An exact reproduction of all the data is needed, with no images in it.
** Opening THE INPUT block **
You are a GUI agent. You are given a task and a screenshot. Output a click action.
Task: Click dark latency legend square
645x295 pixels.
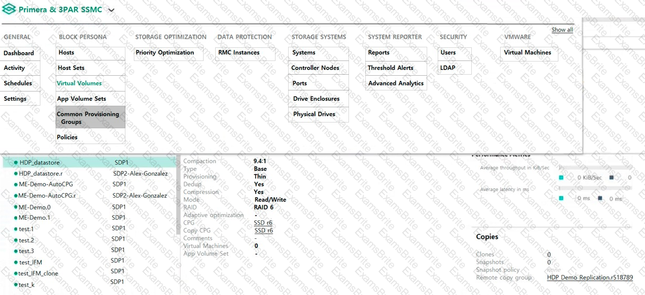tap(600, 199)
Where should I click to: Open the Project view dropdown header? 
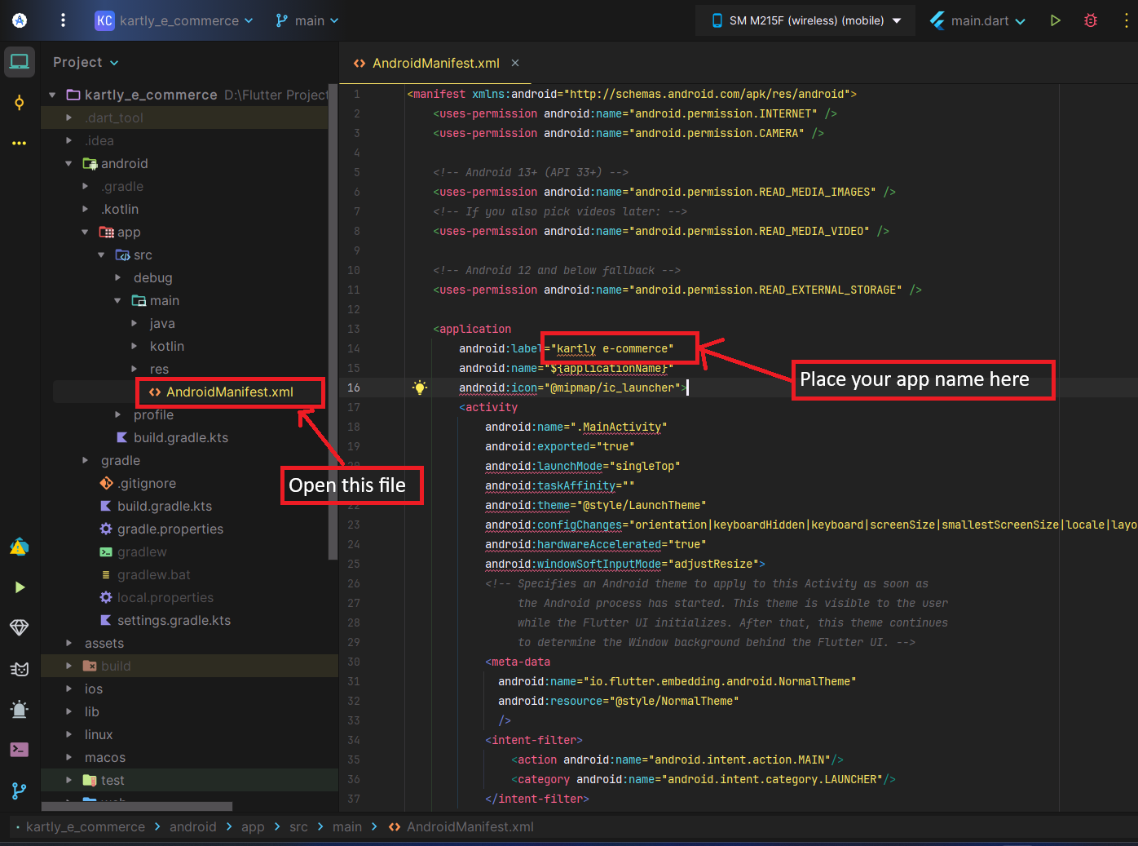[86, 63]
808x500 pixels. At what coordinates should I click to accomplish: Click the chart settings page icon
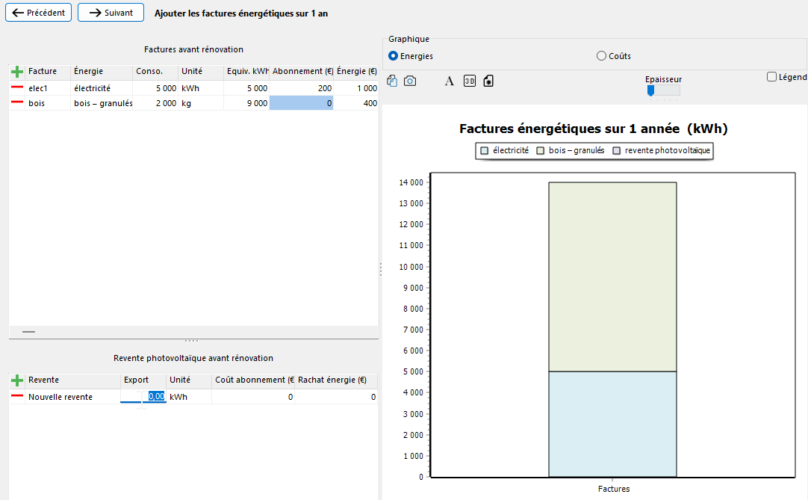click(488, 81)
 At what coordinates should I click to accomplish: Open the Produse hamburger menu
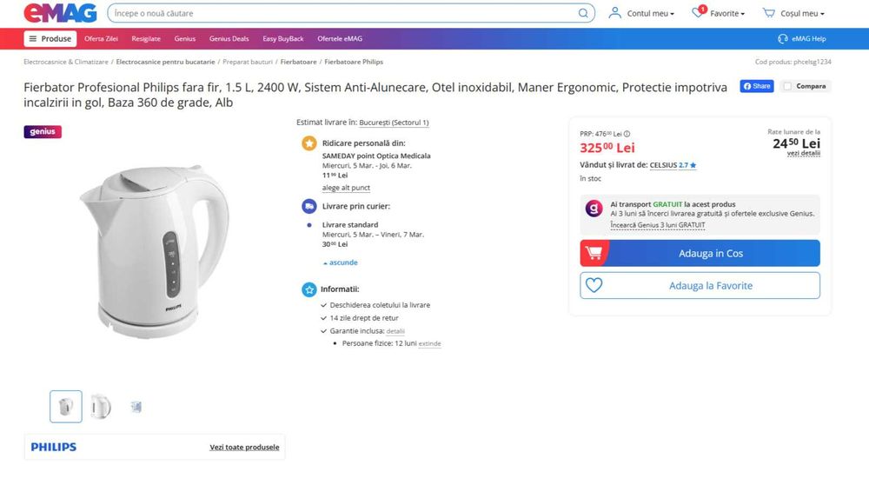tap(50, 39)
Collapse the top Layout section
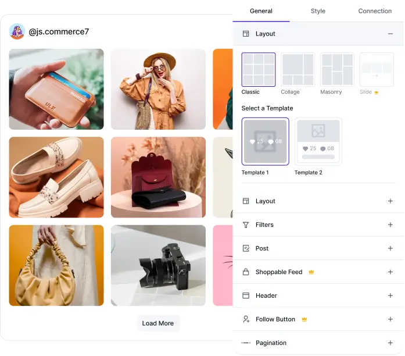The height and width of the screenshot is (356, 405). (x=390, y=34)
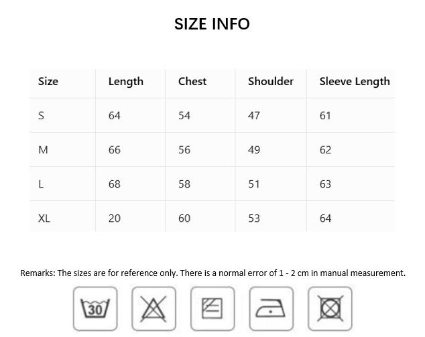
** Closing THE INPUT block **
RESULT:
You are a GUI agent. You are given a task and a screenshot. Output a click action.
Task: Click dark latency legend square
645x295 pixels.
tap(600, 199)
Where should I click to: Open the Project view dropdown header? 
[86, 63]
808x500 pixels. At what coordinates should I click to accomplish: Click the chart settings page icon
click(488, 81)
 At what coordinates should I click to accomplish: Open the Produse hamburger menu
tap(50, 39)
Collapse the top Layout section
The height and width of the screenshot is (356, 405). (x=390, y=34)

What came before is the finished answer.